Item-finding records:
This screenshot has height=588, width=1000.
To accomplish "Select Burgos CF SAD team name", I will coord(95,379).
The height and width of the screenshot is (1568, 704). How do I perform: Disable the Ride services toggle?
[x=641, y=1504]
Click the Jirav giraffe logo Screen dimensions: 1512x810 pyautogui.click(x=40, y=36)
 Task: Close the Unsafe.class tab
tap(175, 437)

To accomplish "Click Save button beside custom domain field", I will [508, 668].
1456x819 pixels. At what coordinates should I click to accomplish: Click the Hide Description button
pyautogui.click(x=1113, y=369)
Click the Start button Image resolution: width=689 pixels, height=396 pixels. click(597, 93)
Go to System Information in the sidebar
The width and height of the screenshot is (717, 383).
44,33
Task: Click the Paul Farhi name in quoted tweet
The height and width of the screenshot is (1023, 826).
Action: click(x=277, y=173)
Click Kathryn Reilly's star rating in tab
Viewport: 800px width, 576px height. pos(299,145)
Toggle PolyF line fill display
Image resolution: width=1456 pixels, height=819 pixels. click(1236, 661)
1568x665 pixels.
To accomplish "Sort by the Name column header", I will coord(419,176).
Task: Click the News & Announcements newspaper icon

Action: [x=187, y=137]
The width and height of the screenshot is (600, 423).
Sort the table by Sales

» Set problem:
Convert the lines above, from the one containing "1568x665 pixels." through the last line, inclusive, into a numbered list, omitting any blank lines.

» Answer for this exercise:
1. 1568x665 pixels.
2. To accomplish "Sort by the Name column header", I will coord(419,176).
3. Task: Click the News & Announcements newspaper icon
4. Action: [x=187, y=137]
5. The width and height of the screenshot is (600, 423).
6. Sort the table by Sales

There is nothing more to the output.